The median (range) overall survival in our cohort was 24.2 (4.7-59.4) months with 1-year, 2-year, 3-year, and 5-year survival rates of 90%, 50%, 30%, and 10% respectively. Previous reports from China, Hong Kong, Taiwan, and Singapore have described median overall survival rates of 31, 39.1, 23.4, 27.6, and 43 months [5, 8, 23, 24, 26]. In a study of 52 patients (the largest study) with advanced LELC from China receiving chemotherapy (with or without radiotherapy), 1-year, 2-year, and 3-year survival rates of 100%, 76%, and 61% were reported [8]. The 2-year and 5-year survival rates described in another study from China were 90% and 74%, whereas a Singaporean study described 2-year and 5-year survival rates of 78.6% and 54.9% [25, 26]. Worse overall survival rates were seen in patients with higher grading and more advanced tumours [25]. Although the median overall survival and 1-year survival rate in our study were similar, the 2-year and 5-year survival rate in our cohort was lower. This is likely due to the greater proportion of patients with stage IV as well as the refusal of or being unfit to receive chemotherapy in patients with early stages.
When analysed by stage, the median survival in stage II, IIIA, and IV was 27.6, 20.7 (19.8-48.9), and 26.6 (4.7-59.4) months respectively. This is higher compared to NSCLC, where the median survival for stage III and IV is 13.7, and 4 months respectively [29, 30]. The stage by stage comparison with survival data for LELC from other studies showed that our median survival was lower but still significantly higher than the corresponding stages for NSCLC as a whole.
Thus, our cohort demonstrated similarities and differences from other existing literature which may be due to our study limitations. It is a retrospective, single centre study with a small sample size. However, in view of the rarity of this subtype of lung cancer, our study highlights the biological characteristics of LELCs and demonstrated the better survival of these patients, adding to the growing body of evidence and understanding of this rare condition. The biology of LELCs appears to be similar to NPC patients and it is therefore reasonable to consider therapeutic options available for NPC. One such consideration would be the use of adoptive immunotherapy once the results of the on-going phase III trial re-infusing EBV-specific autologous cytotoxic T-lymphocytes are known [31]. The publication of this trial is eagerly awaited.
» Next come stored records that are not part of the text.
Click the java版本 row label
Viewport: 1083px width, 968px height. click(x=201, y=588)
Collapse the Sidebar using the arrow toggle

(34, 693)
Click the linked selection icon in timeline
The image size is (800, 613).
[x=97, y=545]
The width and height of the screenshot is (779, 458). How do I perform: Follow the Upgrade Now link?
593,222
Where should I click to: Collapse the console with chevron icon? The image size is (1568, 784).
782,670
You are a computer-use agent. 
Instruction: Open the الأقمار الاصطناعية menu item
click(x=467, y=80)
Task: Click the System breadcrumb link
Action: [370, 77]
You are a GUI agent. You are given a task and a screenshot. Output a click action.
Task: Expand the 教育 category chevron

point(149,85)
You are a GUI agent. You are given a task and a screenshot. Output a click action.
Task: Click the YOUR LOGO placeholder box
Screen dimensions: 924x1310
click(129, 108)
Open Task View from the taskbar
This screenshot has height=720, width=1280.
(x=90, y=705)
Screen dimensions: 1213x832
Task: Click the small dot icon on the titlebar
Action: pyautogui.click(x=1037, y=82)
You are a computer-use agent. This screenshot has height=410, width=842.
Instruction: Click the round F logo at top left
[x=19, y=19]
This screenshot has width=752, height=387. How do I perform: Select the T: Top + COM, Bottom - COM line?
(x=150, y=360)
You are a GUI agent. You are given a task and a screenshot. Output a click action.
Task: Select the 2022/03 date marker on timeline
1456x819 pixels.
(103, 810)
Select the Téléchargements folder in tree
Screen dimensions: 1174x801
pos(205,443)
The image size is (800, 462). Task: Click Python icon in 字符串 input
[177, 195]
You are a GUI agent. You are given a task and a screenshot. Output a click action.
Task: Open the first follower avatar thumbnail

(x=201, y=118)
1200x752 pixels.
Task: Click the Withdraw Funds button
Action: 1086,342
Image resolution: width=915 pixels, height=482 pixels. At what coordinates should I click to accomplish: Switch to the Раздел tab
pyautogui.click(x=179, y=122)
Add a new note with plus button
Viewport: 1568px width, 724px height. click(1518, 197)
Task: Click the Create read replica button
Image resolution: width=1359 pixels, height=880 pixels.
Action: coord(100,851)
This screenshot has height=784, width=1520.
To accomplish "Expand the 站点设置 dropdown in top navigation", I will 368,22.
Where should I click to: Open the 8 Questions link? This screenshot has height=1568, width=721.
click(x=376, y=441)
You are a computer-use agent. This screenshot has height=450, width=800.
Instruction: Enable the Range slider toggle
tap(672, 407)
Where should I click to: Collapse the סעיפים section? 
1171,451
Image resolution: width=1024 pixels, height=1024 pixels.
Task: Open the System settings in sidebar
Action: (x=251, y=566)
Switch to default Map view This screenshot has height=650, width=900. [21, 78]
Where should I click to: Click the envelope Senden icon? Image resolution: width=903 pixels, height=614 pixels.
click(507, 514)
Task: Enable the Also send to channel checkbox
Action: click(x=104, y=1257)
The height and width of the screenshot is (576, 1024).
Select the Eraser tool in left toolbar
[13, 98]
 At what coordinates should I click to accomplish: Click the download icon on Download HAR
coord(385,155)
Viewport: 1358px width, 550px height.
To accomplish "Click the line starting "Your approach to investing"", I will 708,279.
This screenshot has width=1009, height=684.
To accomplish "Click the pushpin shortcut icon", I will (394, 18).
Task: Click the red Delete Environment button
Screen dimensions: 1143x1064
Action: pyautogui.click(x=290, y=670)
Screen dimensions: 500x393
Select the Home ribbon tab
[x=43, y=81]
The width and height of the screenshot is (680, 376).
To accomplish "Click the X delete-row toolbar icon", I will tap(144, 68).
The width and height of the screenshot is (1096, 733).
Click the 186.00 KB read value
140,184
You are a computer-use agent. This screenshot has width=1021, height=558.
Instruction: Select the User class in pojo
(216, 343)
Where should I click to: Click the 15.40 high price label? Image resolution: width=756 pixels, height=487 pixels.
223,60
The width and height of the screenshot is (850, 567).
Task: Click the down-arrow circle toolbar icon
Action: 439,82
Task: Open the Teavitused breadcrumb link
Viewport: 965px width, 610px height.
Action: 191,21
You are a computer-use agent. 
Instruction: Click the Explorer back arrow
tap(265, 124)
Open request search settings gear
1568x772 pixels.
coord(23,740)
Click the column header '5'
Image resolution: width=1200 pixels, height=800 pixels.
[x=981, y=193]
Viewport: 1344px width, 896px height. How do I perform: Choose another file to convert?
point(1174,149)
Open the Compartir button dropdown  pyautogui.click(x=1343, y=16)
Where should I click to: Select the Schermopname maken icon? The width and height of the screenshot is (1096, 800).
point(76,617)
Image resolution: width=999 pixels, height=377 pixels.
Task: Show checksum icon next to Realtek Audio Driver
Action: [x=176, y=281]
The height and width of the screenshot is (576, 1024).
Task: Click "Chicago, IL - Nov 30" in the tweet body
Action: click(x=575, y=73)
Another consideration would be to use EBV vaccination against virulent EBV antigens such as LMP2 potentially together with other treatment modalities [32].
In conclusion, comparing our study to the reports from China, Hong Kong, and Taiwan, our cohort was similar in terms of low incidence of LELC, Chinese preponderance, association with EBV, lack of smoking, younger age of onset and improved survival compared to other subtypes of lung cancer. Our study differed in terms of older patients, patients with more advanced stage disease, and henceforth an inherent poorer survival. For improving outcomes, future efforts should focus on increased awareness, early diagnosis, development of an ASEAN registry and international collaboration. Options such as EBV-directed adopted immunotherapy or the role of EBV vaccine also merit evaluation.